On March 10, Senators Rand Paul, Cory Booker and Kirsten Gillibrand introduced a Senate bill to legalize medical marijuana under federal law. Most importantly, the bill requires the Drug Enforcement Administration (DEA) to reschedule marijuana from Schedule I to Schedule II under the Controlled Substances Act.
This change to the United States’s contradictory and confusing marijuana laws is long overdue.
Federal law currently outlaws marijuana for all purposes. Many states, however, have legalized possession, production and use for medical or recreational purposes. The federal government maintains that federal law preempts state law, implying federal authorities can enforce federal prohibition everywhere, regardless of state law.
Yet federal authorities currently take a hands‐off approach to marijuana purchase and sale when these acts do not violate state laws. Cross‐border traffic between legalized and non‐legalized states creates further ambiguity. This means that federal law applies differently across different states and that, more generally, the federal government is often choosing not to enforce a federal law.
The federal government has several options for addressing this incoherence. At one extreme, the Drug Enforcement Administration and other federal authorities could resume vigorous enforcement of federal marijuana prohibition throughout the country. At the other extreme, Congress could eliminate federal marijuana prohibition by removing marijuana from the list of federally controlled substances.
The first approach is ill‐advised for many reasons. Such an approach would require substantial new expenditure and yet have limited impact on marijuana use, based on past experience. Re‐escalation would drive the marijuana market back underground, with the attendant violence and corruption of black markets. It would also conflict with growing popular support for marijuana legalization.
The second option — repealing marijuana prohibition — is appealing and is the only approach that would eliminate the conflicts and contradictions in existing law. But federal legalization may not yet be politically feasible, so intermediate approaches merit consideration.
A reasonable compromise is for Congress to force the Drug Enforcement Administration to reschedule marijuana under the Controlled Substance Act (CSA), the federal law that currently governs federal marijuana prohibition.
The CSA puts known drugs into one of five schedules, with Schedule I being the most restrictive and Schedule V the least. The DEA defines Schedule I drugs as substances “with no currently accepted medical use and a high potential for abuse.” They are “the most dangerous drugs of all the drug schedules with potentially severe psychological or physical dependence.” Examples include heroin, LSD, ecstasy and, yes, marijuana.
Schedule II drugs have “less abuse potential than Schedule I drugs,” but “are also considered dangerous,” these include methamphetamine, Oxycontin, Adderall and others.
Putting pot in Schedule I is bizarre. Few observers believe either that marijuana has “no currently accepted medical use” or that it has “a high potential for abuse,” and many believe it’s safer than the drugs in Schedules I and II.

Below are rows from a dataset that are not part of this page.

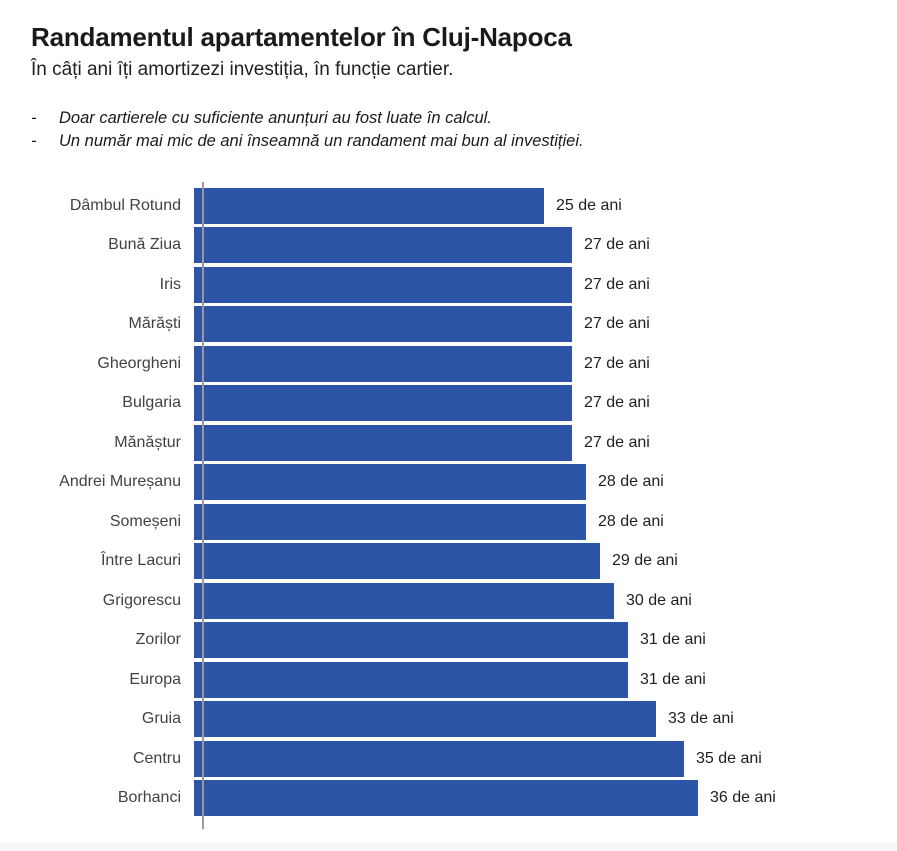  I want to click on category-label: Mănăștur, so click(148, 442).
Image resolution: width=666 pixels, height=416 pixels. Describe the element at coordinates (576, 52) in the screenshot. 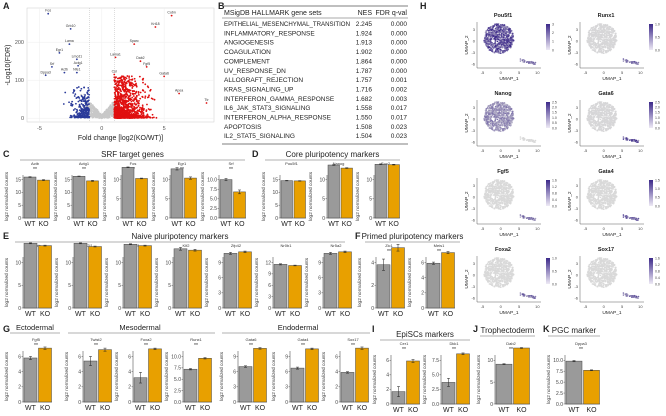

I see `y-tick-label: -3` at that location.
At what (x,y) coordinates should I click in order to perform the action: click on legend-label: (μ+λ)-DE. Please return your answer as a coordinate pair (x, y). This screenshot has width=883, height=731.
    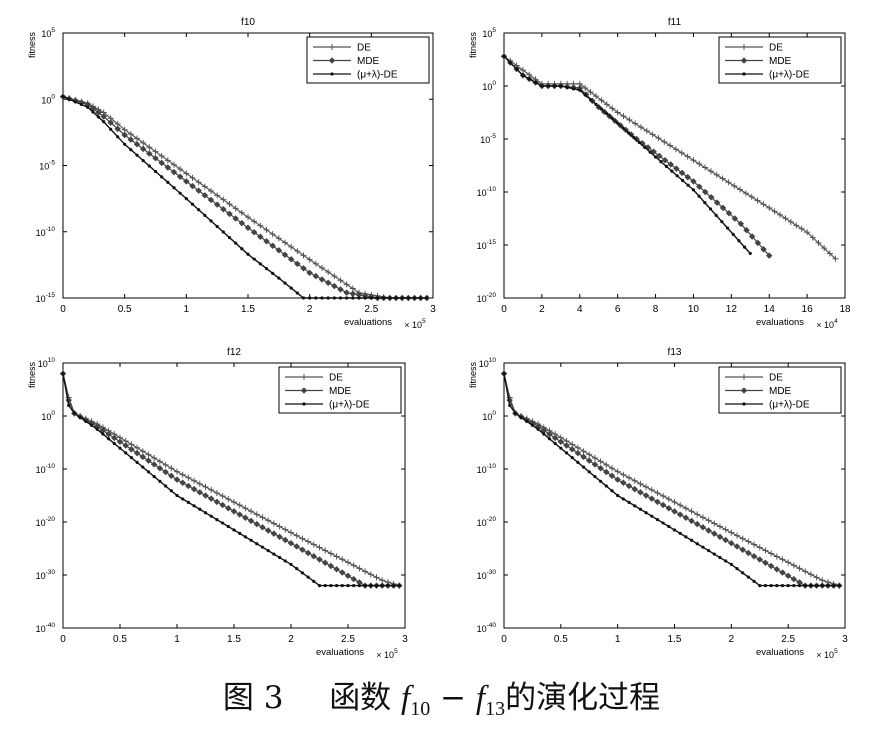
    Looking at the image, I should click on (790, 76).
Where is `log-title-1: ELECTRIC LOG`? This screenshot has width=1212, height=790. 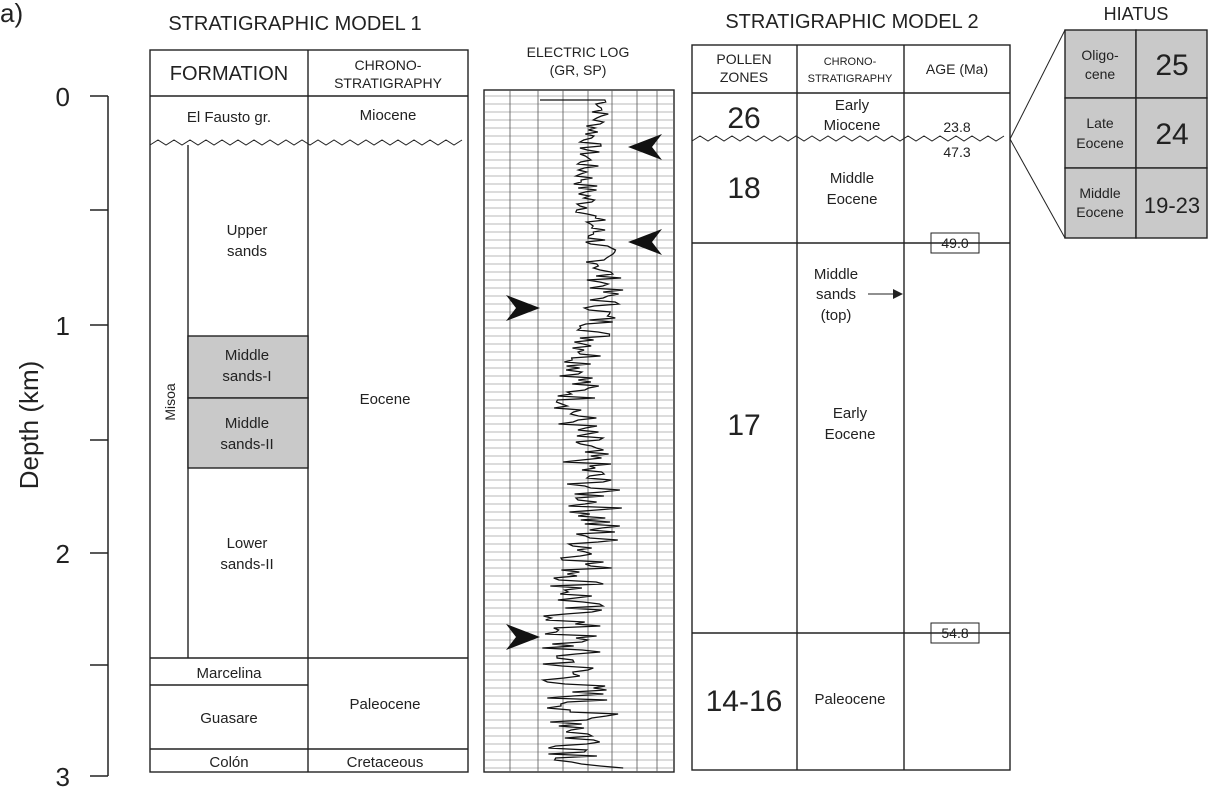
log-title-1: ELECTRIC LOG is located at coordinates (578, 52).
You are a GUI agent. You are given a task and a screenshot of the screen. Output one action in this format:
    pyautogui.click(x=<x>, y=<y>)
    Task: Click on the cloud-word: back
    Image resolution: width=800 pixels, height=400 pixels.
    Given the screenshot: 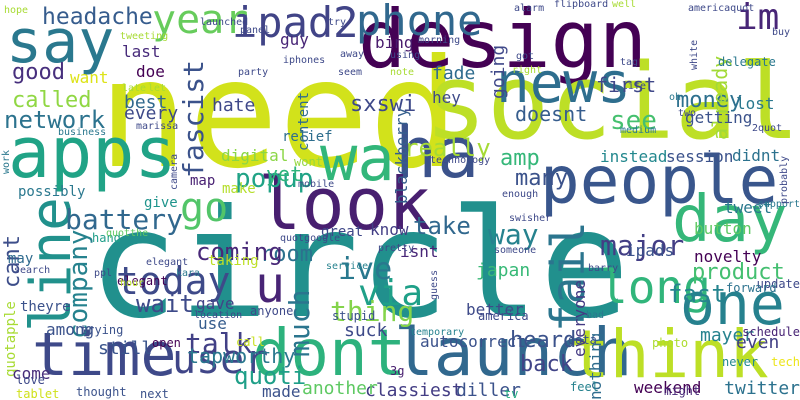 What is the action you would take?
    pyautogui.click(x=546, y=364)
    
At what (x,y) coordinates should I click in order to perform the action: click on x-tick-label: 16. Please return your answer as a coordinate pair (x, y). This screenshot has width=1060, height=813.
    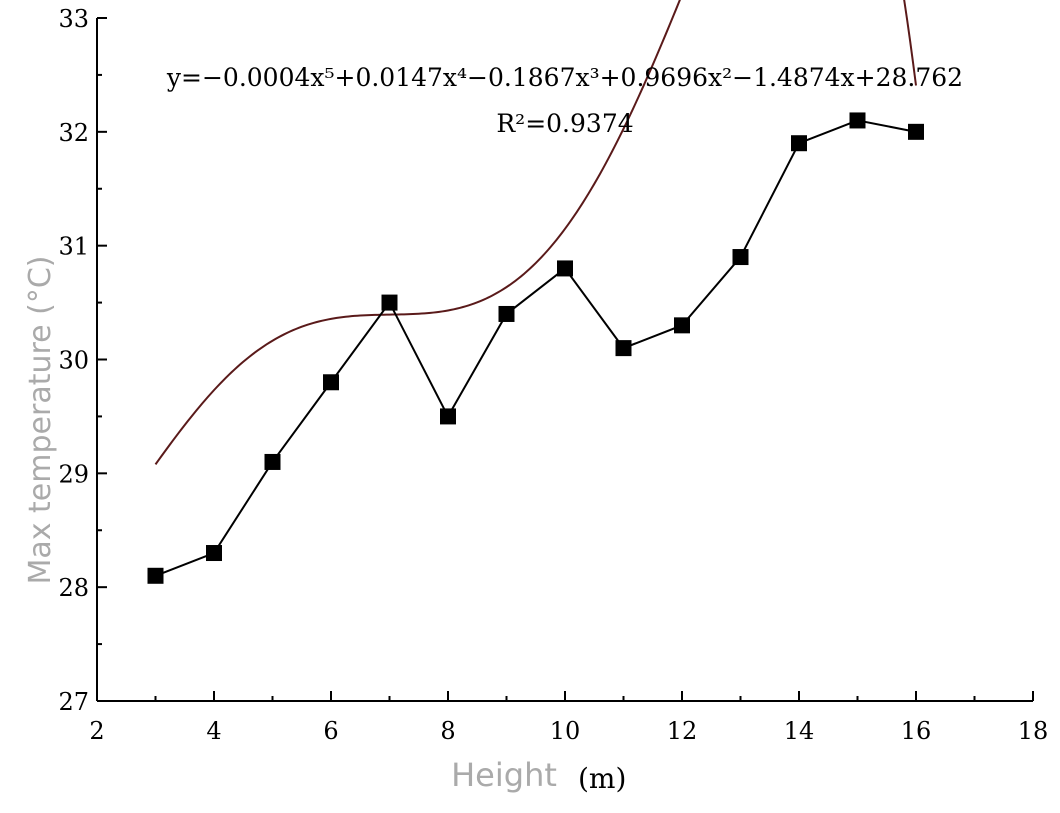
    Looking at the image, I should click on (916, 731).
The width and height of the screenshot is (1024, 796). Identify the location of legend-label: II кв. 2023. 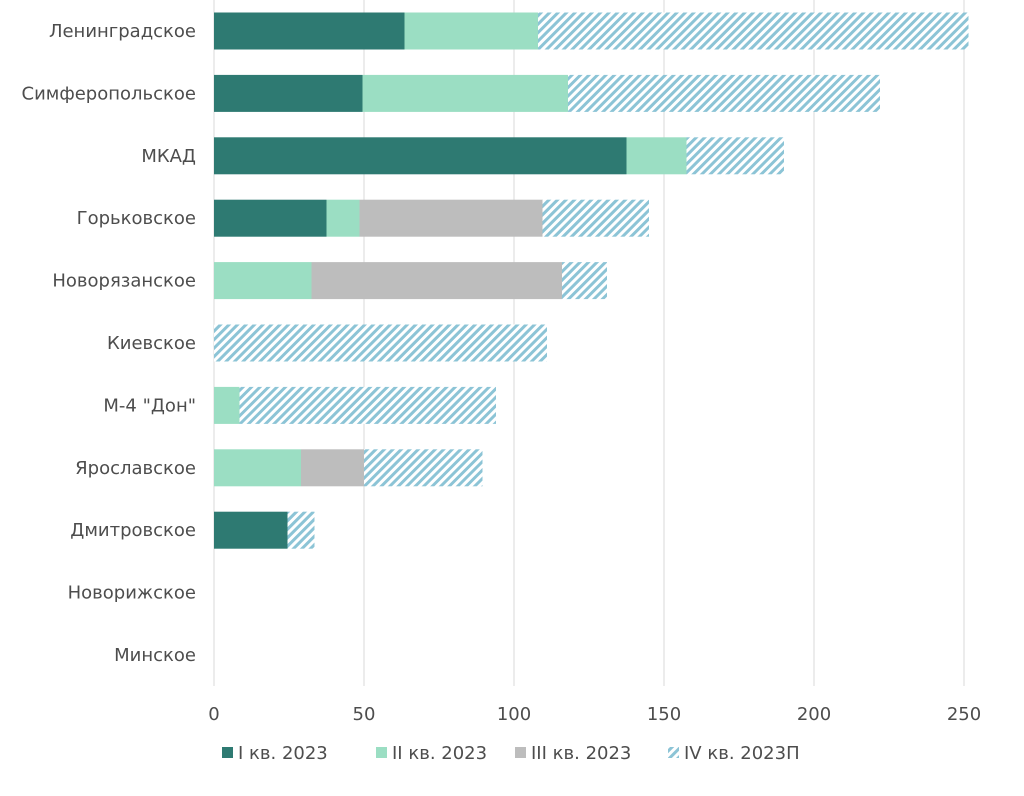
(440, 754).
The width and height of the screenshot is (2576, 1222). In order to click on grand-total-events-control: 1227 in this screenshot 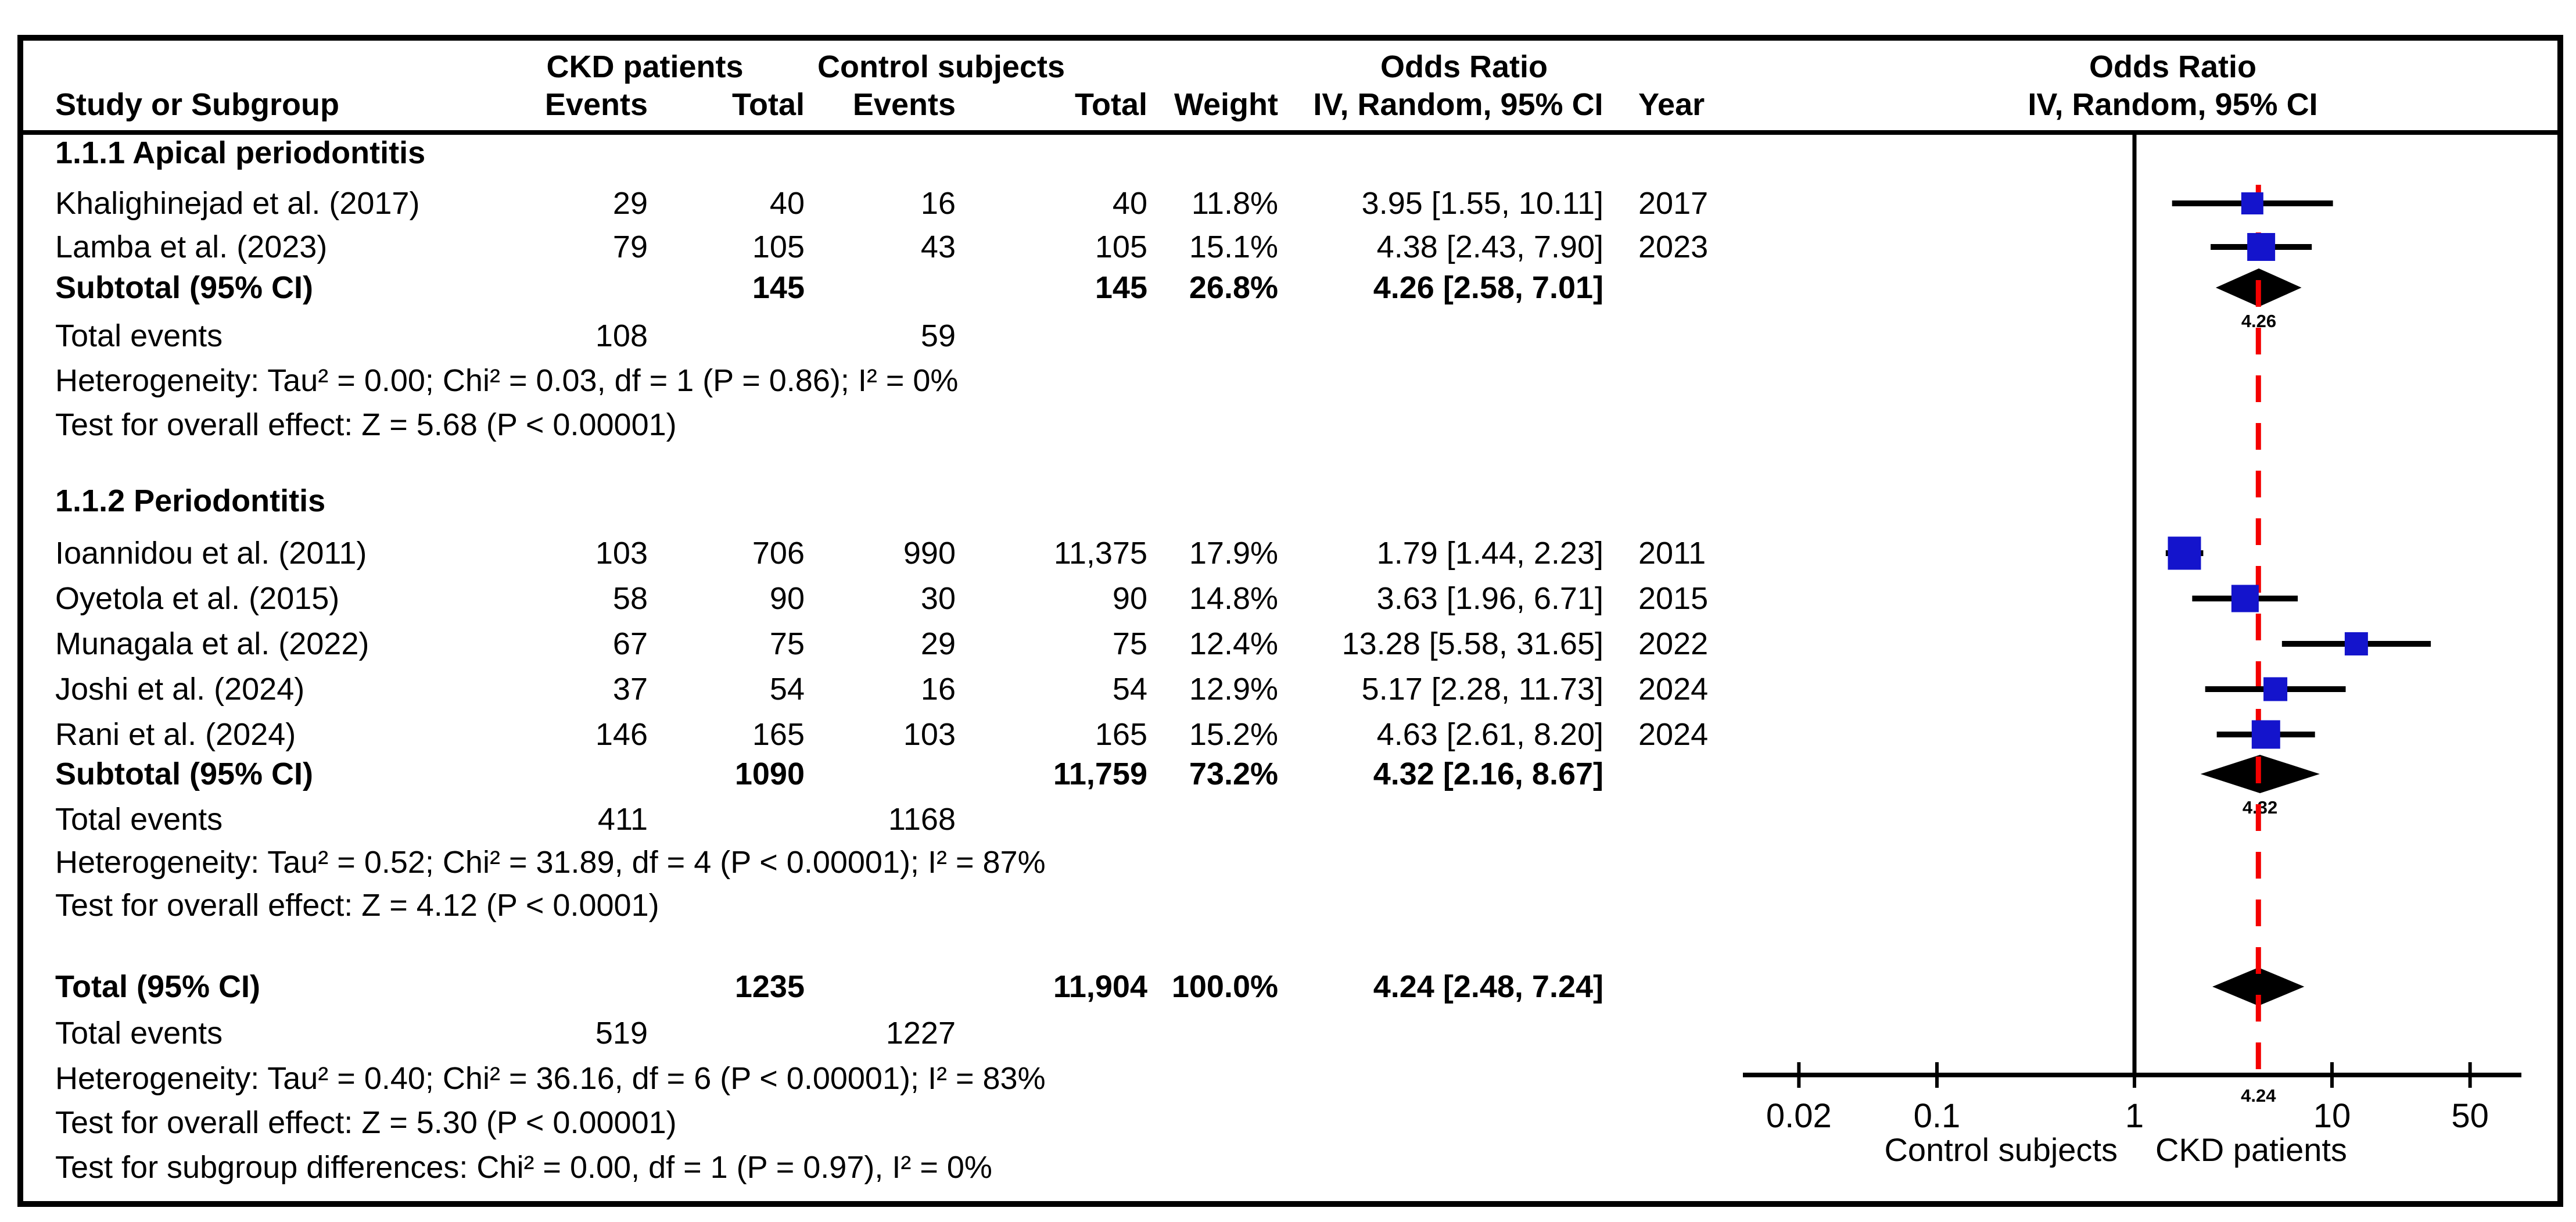, I will do `click(920, 1034)`.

The DEA has the power to reschedule marijuana on its own, but it has so far refused to do so. This, despite the fact that in 1988 the DEA administrative law judge Francis Young ruled that, “Marijuana, in its natural form, is one of the safest therapeutically active substances known to man. By any measure of rational analysis marijuana can be safely used within a supervised routine of medical care.” He recommended that it be “transferred from Schedule I to Schedule II.”
But DEA administrator John Lawn overruled Young’s decision, and two Court of Appeals decisions have upheld the DEA’s authority to maintain the current classification. Thus congressional action is likely necessary to force the DEA’s hand.
Rescheduling marijuana from Schedule I to Schedule II would mean that medical provision in current or future medical marijuana states would not be inconsistent with federal law. And if federal authorities allow physicians reasonable leeway in prescribing marijuana, consistent with current practice in medical marijuana states like California and Colorado, the black market for marijuana would shrink substantially.
Rescheduling does not conflict with international drug treaties, since many substances covered by those treaties are in Schedule II or higher. And federal medicalization would reduce existing barriers to research on the possible health benefits of marijuana.
Federal medicalization is far from a perfect policy. Under medicalization, the federal government might still practice de facto prohibition by interfering with physicians’ ability to prescribe marijuana, as occurs now with other Schedule II drugs. And if federal prescribing restrictions were substantial, the black market for marijuana would re‐emerge. Further, treating marijuana as medicine, rather than like other commodities, might impede taxation (this occurs now, partially, in Colorado).
This approach is imperfect because it still restricts legal access to marijuana, rather than respecting the right of every individual to consume marijuana or not. Rescheduling marijuana into Schedule II would also not eliminate conflict between federal and state marijuana laws; full legalization, as in Colorado, Washington, Oregon, Alaska and the District of Columbia, would still be inconsistent with federal law.
But medicalization via rescheduling is nevertheless a substantial improvement over current policy: It reduces the black market for marijuana, scales back enforcement expenditure, and rationalizes current law, all while freeing many marijuana users from ill‐advised legal threats and penalties.
Congress should act now and allow this much‐needed reform.